Task to carry out ▸ The answer is a stretch of the material below, returned exactly: the line containing "Where should I", the line containing "Revert the VM", and all lines between.

Dataset ▸

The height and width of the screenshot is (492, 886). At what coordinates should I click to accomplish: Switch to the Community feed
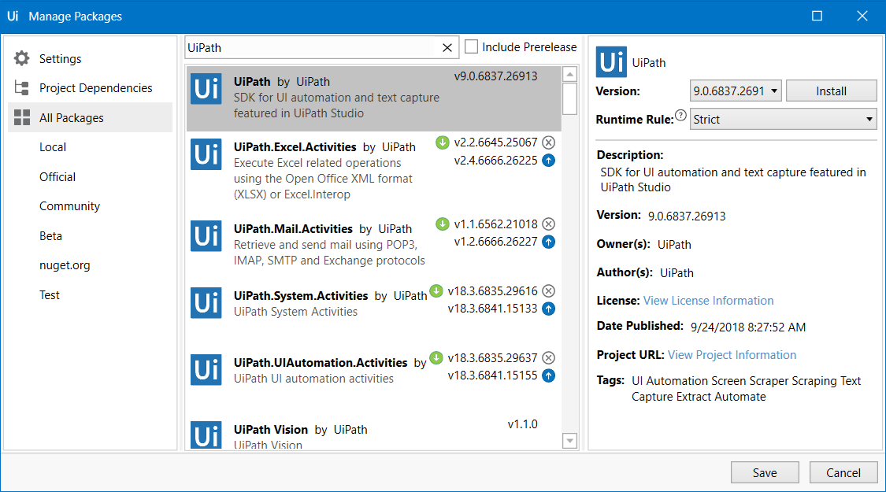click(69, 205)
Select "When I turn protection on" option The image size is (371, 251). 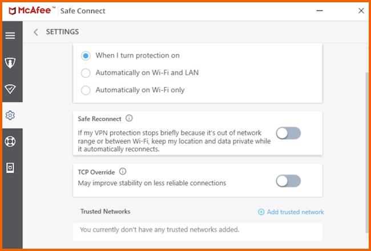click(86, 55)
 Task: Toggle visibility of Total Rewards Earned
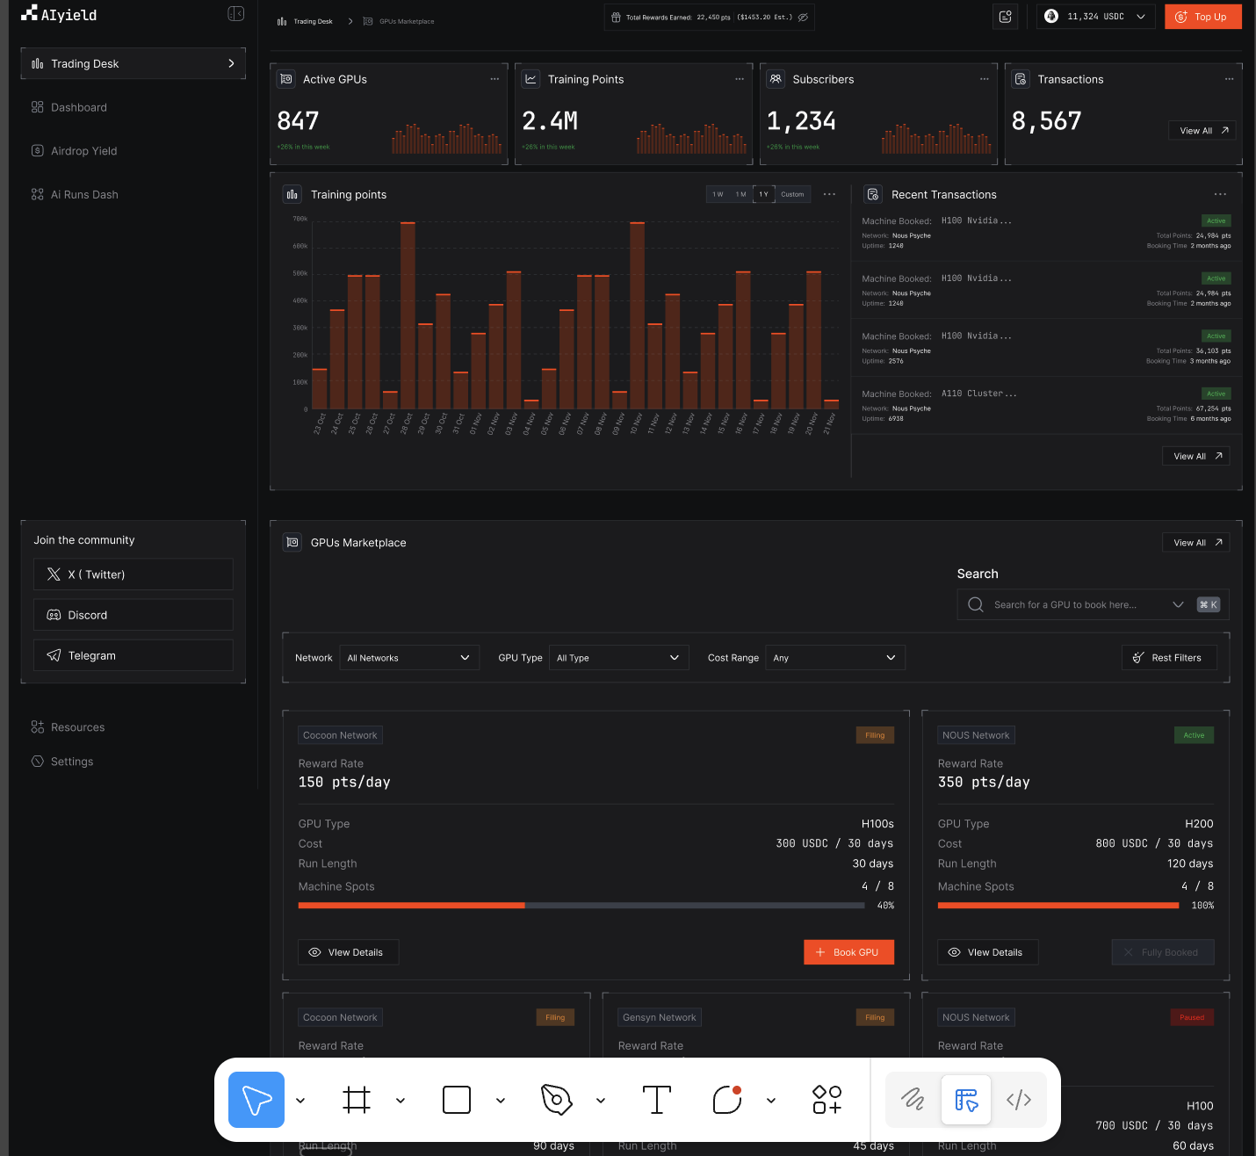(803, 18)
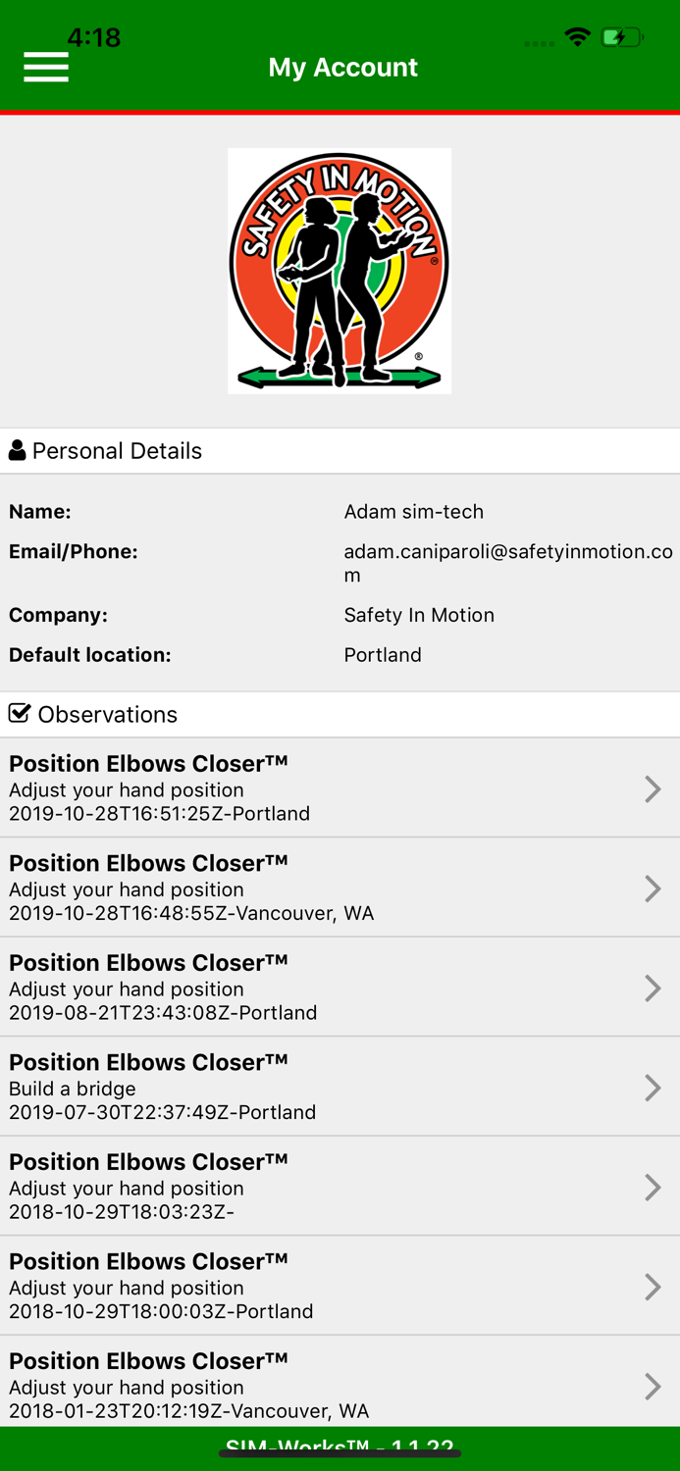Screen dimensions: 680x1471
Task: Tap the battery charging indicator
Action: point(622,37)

...

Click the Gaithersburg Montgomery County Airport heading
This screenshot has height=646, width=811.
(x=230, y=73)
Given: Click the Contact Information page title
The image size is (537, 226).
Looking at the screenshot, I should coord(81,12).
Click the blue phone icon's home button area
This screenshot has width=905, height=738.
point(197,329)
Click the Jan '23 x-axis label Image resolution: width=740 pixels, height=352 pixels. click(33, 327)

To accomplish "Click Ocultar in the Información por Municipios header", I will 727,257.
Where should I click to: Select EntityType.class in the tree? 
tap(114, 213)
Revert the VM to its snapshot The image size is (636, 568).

Answer section ▸
Where should I click to: Select EntityType.class in the tree? 
tap(114, 213)
Revert the VM to its snapshot The image size is (636, 568).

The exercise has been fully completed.